* [Yazılı Görevler]
A) Manevi tazminat metnine dayanarak şu soruları cevaplayın:
(i) Metinde kaynak olarak gösterilen HGK kararının tarihi nedir?
(ii) Metne göre aslolan nedir?
(iii) Davalılar müvekkilin neresinde sabit ize sebebiyet vermiştir?
B) Manevi tazminat metnini kaldığı yerden alıp devam ettirin.

* [Kaynak Metin]
BU İLKELER GÖZETİLDİĞİNDE; ASLOLAN İNSAN YAŞAMIDIR VE BU YAŞAMIN YİTİRİLMESİNİN YAKINLARINDA AÇTIĞI DERİN IZDIRABI HİÇBİR DEĞERİN TELAFİ ETMESİ OLANAKLI DEĞİLDİR. BURADA AMAÇLANAN SADECE BİR NEBZE OLSUN RAHATLAMA DUYGUSU VERMEK; ÖTE YANDAN DA ZARAR VEREN YANI DA DİKKAT VE ÖZEN GÖSTERMEK KONUSUNDA ETKİLEYECEK BİR YAPTIRIMLA, CAYDIRICI OLABİLMEKTİR.(HGK 23.6.2004, 13/291-370)

*Yargıtayın söz konusu içtihatları gözetilerek, manevi tazminat miktarının belirlenirken caydırıcılık unsuru da ölçüt alınmalıdır. Zira haksız fiili gerçekleştiren davalılar, müvekkile karşı kasten yaralama suçlarını işleyerek müvekkilin yüzünde sabit ize sebebiyet vermişlerdir. Caydırıcılık unsurunun uygulanması, davalıların bundan sonraki yaşamlarında, yaşça kendilerinden çok küçük olan, çocuk yaşta olan, savunmasız durumda olan bir çocuğa karşı canavarca bir hisle bu suçları işlememeleri gerektiğini kanaatimizce öğretecektir. Caydırıcılık unsuru davalıları aynı zamanda ıslah edecektir.

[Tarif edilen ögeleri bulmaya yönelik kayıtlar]
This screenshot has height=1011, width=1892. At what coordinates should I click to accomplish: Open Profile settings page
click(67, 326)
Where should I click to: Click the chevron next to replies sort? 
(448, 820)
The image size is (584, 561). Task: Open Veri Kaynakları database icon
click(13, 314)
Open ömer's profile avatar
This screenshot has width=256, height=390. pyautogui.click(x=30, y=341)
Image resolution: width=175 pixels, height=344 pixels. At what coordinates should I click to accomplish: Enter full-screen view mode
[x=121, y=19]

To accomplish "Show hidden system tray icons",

* [Beklenen Cevaplar]
A)
(i) 23.6.2004
(ii) İnsan yaşamı
(iii) Yüzünde

B)
*Talep ettiğimiz manevi tazminat hakkında tam kabul kararı verilmiş olsa bile müvekkilimizin gerçek zararının karşılanması mümkün değildir. Gerçek zararın karşılanması mümkün olmadığına göre en azından caydırıcı bir manevi tazminata hükmedilmesini talep ediyoruz. Yargıtay, Hukuk Genel Kurulunun 23/06/2004 tarihli, 2004/13-291 E. 2004/370 K. sayılı ve Yargıtay 21. Hukuk Dairesinin 18.04.2017 tarihli, 2016/15082 E. 2017/3195 K. sayılı kararlarında; “Manevi tazminat, gelişmiş ülkelerde artık eski kalıplarından çıkarılarak caydırıcılık unsuruna da ağırlık verilmektedir. Gelişen hukukta böyle bir yaklaşım kişi haklarını her şeyden önde tutan bir yaklaşımdır ve kişilik haklarına yönelik haksız bir eylem söz konusu olduğunda tatmin duygusu yanında caydırıcılık uyandıracak oranlarda manevi tazminat takdir edilmesi gerektiği açıkça ortadadır.” sonucuna varmış ve manevi tazminatın aynı zamanda bir caydırıcılık aracı olarak kullanılabileceğini içtihat etmiştir.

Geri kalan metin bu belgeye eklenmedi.